Expression of Akt did not differ among control L6, L6-WT, and L6-Arg⁹⁷² cells, as detected by immunoblotting (Fig. 6, top). In unstimulated cells, basal Akt phosphorylation was 2.14- and 1.62-fold higher in L6-WT and Arg⁹⁷²-IRS-1 cells, respectively, compared with that in control L6 cells. However, in unstimulated L6 cells expressing the Arg⁹⁷²-IRS-1 variant, Akt phosphorylation was decreased by 24% compared with that in L6-WT cells (P < 0.01). Insulin-induced Akt phosphorylation was increased by 1.4-, 1.1-, and 1.1-fold in L6-WT, L6-Arg⁹⁷², and control L6 cells, respectively (Fig. 6, bottom). Compared with L6-WT, L6-Arg⁹⁷² cells exhibited a 22% (P < 0.001) decrease in insulin-stimulated Akt phosphorylation (P < 0.001; Fig. 6, bottom). Consistent with these results, insulin-stimulated Akt kinase activity was decreased by 25% in L6-Arg⁹⁷² compared with L6-WT cells (P < 0.001; data not shown).

View larger version (23K): [in this window] [in a new window]   Figure 6. Insulin-stimulated Akt phosphorylation in L6 muscle cells. Control L6, L6-WT, and L6-Arg972 myotubes were incubated in the presence or absence of 100 nmol/L insulin for 2 min at 37 C. The cells were lysed, and equal amounts of proteins were immunoprecipitated with anti-Akt antibody, subjected to SDS-PAGE, and immunoblotted with anti-Akt or antiphospho-Akt(Ser473) antibodies. Proteins were detected using enhanced chemiluminescence. The autoradiographs shown are representative of three independent experiments.

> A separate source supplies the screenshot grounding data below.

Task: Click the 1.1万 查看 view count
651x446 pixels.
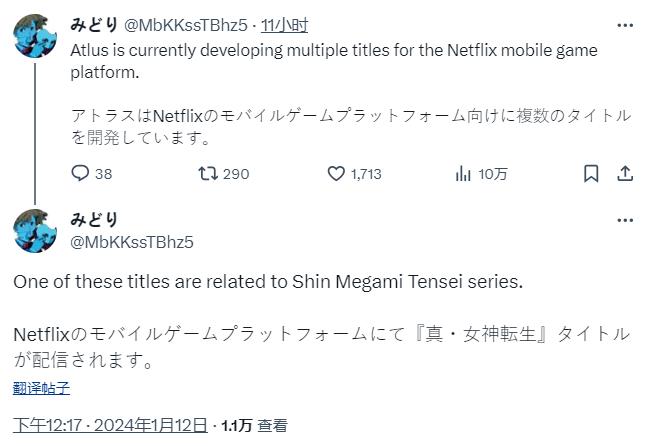Action: tap(255, 425)
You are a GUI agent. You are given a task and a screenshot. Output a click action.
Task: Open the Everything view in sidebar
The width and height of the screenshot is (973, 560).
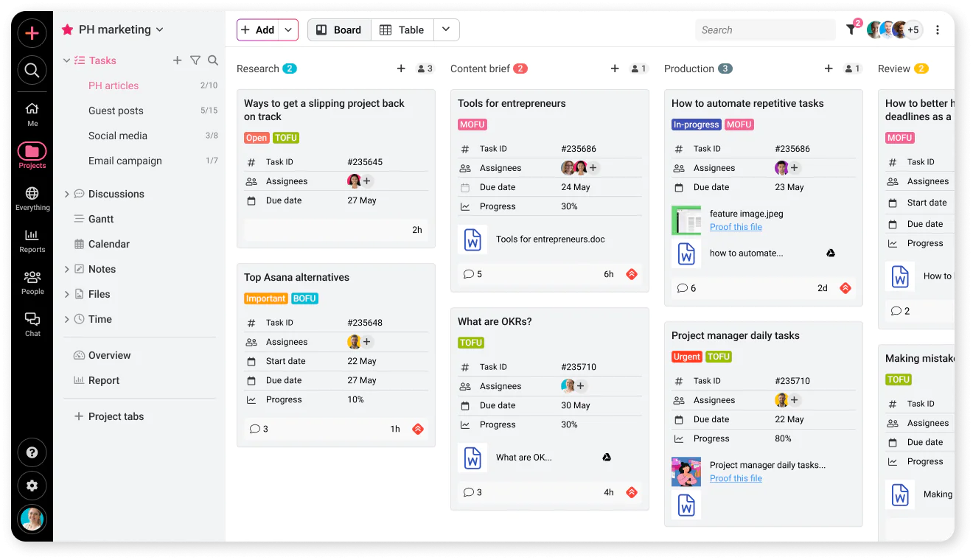(32, 195)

In unstimulated cells, basal GSK-3 activity was decreased by 56% and 44% in L6-WT and Arg⁹⁷²-IRS-1 cells, respectively, compared with the value in control L6 cells. Compared with L6-WT cells, L6-Arg⁹⁷² cells exhibited a 22% (P < 0.001) increase in basal GSK-3 activity (Fig. 7). Insulin caused a significant inactivation of GSK-3 in L6-WT, L6-Arg⁹⁷², and control L6 cells. Upon insulin stimulation, GSK-3 activity was decreased by 49%, 32%, and 33% of basal values in L6-WT, L6-Arg⁹⁷², and control L6 cells, respectively. However, inactivation of GSK-3 induced by insulin was reduced by 35% in L6-Arg⁹⁷² compared with L6-WT cells (P < 0.001; Fig. 7).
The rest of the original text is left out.